If you’re someone who normally eats quite healthily but have found yourself diving into comfort food and bags of sweets during the pandemic, take heart. You are not alone. And rest assured that the Covid-19 pandemic might be partly to blame for your craving-induced snacking.
A global pandemic of Covid-19 proportions is a (hopefully) once-in-a-lifetime experience. None of us has experienced anything similar that may have prepared us for it. It is a period of complete uncertainty, fear and confusion.
This kind of stress can have a number of effects on our bodies, both physiologically and psychologically.
IT'S ALL IN YOUR HEAD
The lockdown may have led to many people experiencing strong cravings for foods they generally try to avoid.
One of the main causes of these cravings is the effects of chemicals, or neurotransmitters, in the brain such as dopamine, gamma-aminobutyric acid and serotonin. An imbalance in dopamine has been linked to obesity and blood sugar irregularities, while an imbalance in gamma-aminobutyric acid can lead to insomnia and carbohydrate cravings.
A serotonin imbalance can lead to weight gain, depression, carbohydrate cravings and salt cravings. The effect of stress, lack of sunlight, lack of physical activity, poor diet and lack of sleep can all contribute to neurotransmitter imbalances.
All of these factors have been very relevant during this lockdown and thus helps to explain why cravings have increased during this time. Some studies have shown that physical or emotional distress can increase the intake of food high in fat, sugar or both.
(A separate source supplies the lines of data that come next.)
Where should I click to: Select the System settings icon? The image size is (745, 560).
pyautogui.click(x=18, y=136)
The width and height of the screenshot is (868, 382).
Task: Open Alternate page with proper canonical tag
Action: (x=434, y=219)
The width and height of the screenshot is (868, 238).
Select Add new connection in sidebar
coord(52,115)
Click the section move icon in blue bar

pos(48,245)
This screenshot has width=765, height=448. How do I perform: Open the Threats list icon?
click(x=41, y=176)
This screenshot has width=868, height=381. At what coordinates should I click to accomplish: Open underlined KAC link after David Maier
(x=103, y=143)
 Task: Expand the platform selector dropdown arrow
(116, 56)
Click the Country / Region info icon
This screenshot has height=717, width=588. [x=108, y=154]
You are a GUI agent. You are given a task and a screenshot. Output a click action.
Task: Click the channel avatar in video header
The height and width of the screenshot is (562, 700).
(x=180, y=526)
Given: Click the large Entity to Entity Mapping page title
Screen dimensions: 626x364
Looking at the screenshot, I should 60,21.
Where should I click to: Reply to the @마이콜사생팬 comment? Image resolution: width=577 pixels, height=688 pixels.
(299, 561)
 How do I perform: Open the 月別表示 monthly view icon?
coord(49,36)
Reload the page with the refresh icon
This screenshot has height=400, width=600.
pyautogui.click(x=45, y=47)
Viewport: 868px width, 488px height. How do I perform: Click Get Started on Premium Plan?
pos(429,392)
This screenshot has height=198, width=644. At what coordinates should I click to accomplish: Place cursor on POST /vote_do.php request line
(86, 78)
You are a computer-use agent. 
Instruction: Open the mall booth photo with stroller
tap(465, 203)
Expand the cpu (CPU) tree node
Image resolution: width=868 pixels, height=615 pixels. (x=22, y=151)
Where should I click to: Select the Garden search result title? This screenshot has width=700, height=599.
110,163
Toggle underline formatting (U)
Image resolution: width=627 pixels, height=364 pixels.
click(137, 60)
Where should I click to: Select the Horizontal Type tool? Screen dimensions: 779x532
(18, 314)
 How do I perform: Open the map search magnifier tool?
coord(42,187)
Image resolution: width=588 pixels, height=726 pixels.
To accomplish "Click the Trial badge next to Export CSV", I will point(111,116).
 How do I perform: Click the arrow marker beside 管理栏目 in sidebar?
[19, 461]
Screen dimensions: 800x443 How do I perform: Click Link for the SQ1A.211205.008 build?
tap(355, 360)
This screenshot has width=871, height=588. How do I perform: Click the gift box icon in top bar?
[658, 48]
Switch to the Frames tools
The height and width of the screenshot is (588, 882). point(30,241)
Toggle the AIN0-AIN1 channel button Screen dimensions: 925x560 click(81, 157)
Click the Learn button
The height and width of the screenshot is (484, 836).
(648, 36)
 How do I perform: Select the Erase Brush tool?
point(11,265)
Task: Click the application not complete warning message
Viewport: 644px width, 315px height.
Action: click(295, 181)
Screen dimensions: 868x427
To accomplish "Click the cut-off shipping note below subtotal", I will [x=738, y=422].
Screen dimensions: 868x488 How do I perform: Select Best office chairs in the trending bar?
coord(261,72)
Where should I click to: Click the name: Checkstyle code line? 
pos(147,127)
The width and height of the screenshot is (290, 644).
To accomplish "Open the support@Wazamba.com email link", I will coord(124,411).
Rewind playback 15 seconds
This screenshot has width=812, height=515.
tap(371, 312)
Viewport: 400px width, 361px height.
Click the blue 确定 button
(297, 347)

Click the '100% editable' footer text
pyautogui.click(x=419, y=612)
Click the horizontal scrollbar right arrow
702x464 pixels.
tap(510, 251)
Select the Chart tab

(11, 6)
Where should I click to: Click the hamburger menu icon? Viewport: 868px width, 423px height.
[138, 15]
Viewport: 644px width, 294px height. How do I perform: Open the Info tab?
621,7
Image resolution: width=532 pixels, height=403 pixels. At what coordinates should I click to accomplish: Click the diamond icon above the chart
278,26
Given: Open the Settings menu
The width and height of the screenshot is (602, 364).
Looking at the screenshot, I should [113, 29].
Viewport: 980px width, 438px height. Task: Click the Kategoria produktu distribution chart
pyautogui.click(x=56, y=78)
Once eaten, fat and sugary foods seem to have a feedback effect that dampens stress-related responses and emotions. These foods are “comfort” foods in that they seem to counteract stress — and this may contribute to people's stress-induced craving for those foods.
Overeating isn't the only stress-related behaviour that can result in weight gain. When we are stressed, we don’t sleep as well which means we are more tired and will exercise less. We drink more caffeine and sugar to keep our energy levels up.
And then there’s booze, which we feel we need to relax, which effects hunger, motivation and sleep. And the cycle repeats. There are, of course, other contributing factors to cravings during lockdown, including boredom, easier access to food while being at home and even people’s keen interest in baking that developed during the initial stages of being housebound.
To manage your cravings, try to get enough sleep, get outside into the fresh air and sunlight every day, eat a healthy balanced diet rich in brain-boosting omega 3 fatty acids and fresh fruits and vegetables, get regular exercise and try to find other activities to do at home that don’t involve food.